Transthoracic puncture-biopsy is an examination that consists of introducing a long needle (sterile and single-use) through the thorax after local anesthesia to a lesion in order to remove a small tissue fragment. The location of the lesion is done under radiological control by computer tomography scan (CT) scan in most cases or by scopy.
What is the purpose of a transthoracic puncture-biopsy?
TTP is a diagnostic procedure aimed to determine the nature of an abnormal formation in the chest.
The examination may take 10 to 30 minutes depending on the difficulty of lesion identification.
How to prepare for it?
You must fast 3 hours before the exam. Except for anticoagulant treatments, you can continue to take your usual medications.
The examination is performed under local anesthesia. If necessary, a cough suppressant and a sedative can be taken as well.
A sterile, single-use needle is inserted into the lesion following local anesthesia. A small fragment is then taken for cytological (using a fine 0.8 mm diameter needle) and possibly histological (using a larger 2mm needle in this case) or bacteriology analyses.
What happens after the procedure?
After the puncture, you must stay in bed for about 30 minutes. Relative rest is then recommended for several hours. This examination requires an overnight stay in hospital (for observation). A chest X-ray is taken the day after the puncture, mainly to make sure that there is no pneumothorax.
Risks and discomforts
Discomfort such as a vagal reaction is rather rare with premedication (cough suppressant and sedative). Bloody sputum may occur during or after the examination, which is generally not serious, disappearing spontaneously.

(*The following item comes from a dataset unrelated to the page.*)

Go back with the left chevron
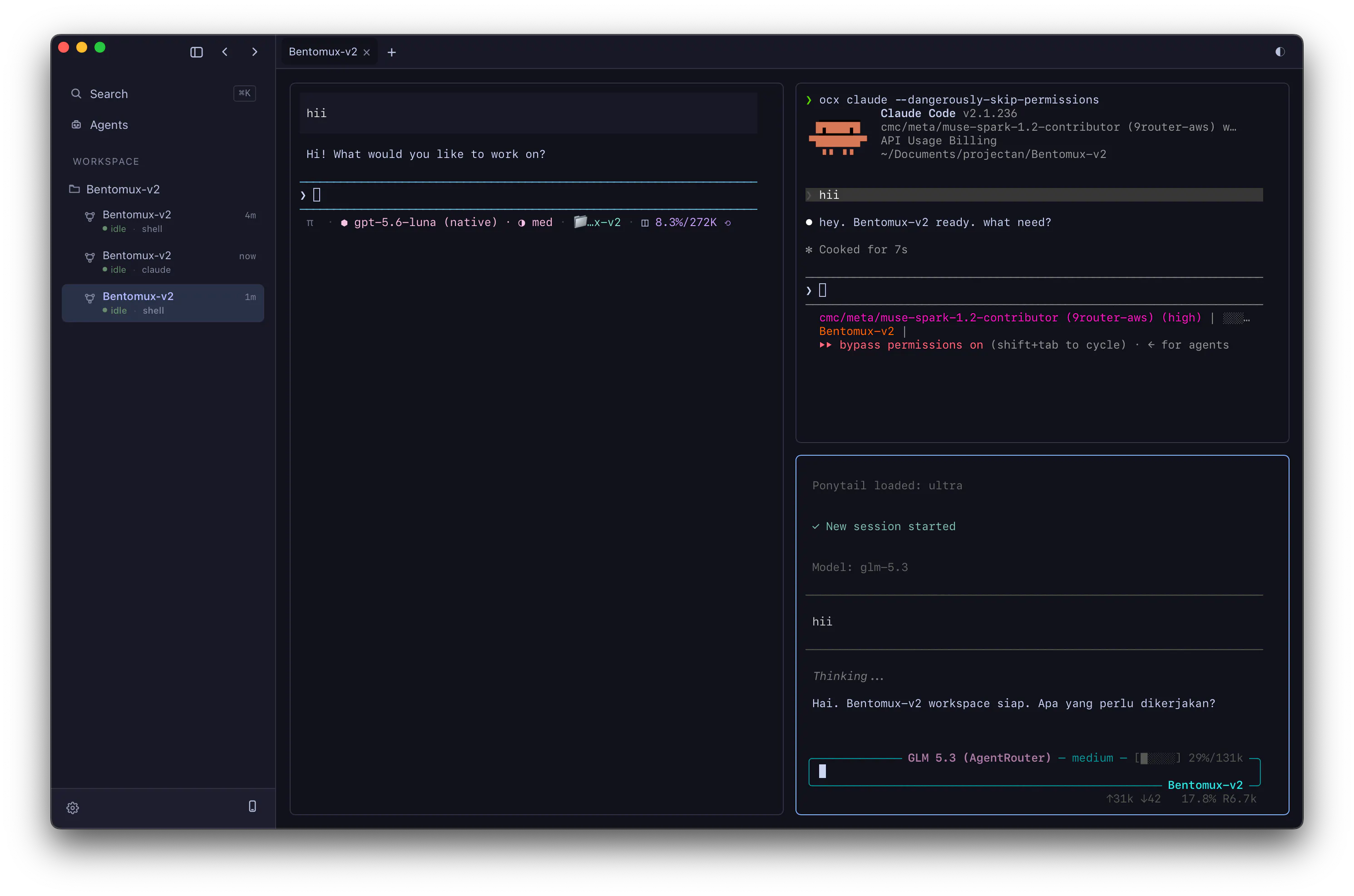Viewport: 1354px width, 896px height. [x=225, y=52]
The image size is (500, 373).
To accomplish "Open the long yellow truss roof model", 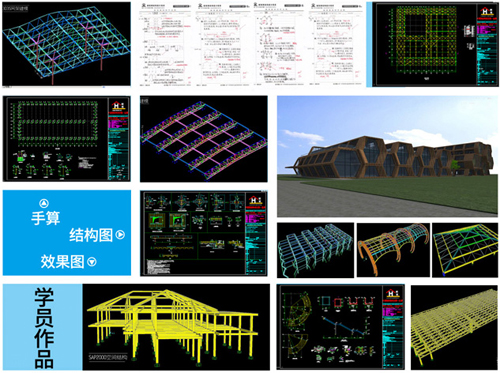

A pneumothorax can occur, if the lesion location requires to cross a part of the lung (= detachment of the lung from the chest wall), this can remain asymptomatic or manifest itself by pain or difficulties to breathe in the most serious cases; a more important pneumothorax may require either the evacuation of the air present around the lung with a needle (or exsufflation), or the placement of a suction drain within the thorax until the small breach in the lung is closed, which mostly takes 24-48 hours.
Coagulation disorders and very severe respiratory insufficiency are contraindications to this examination.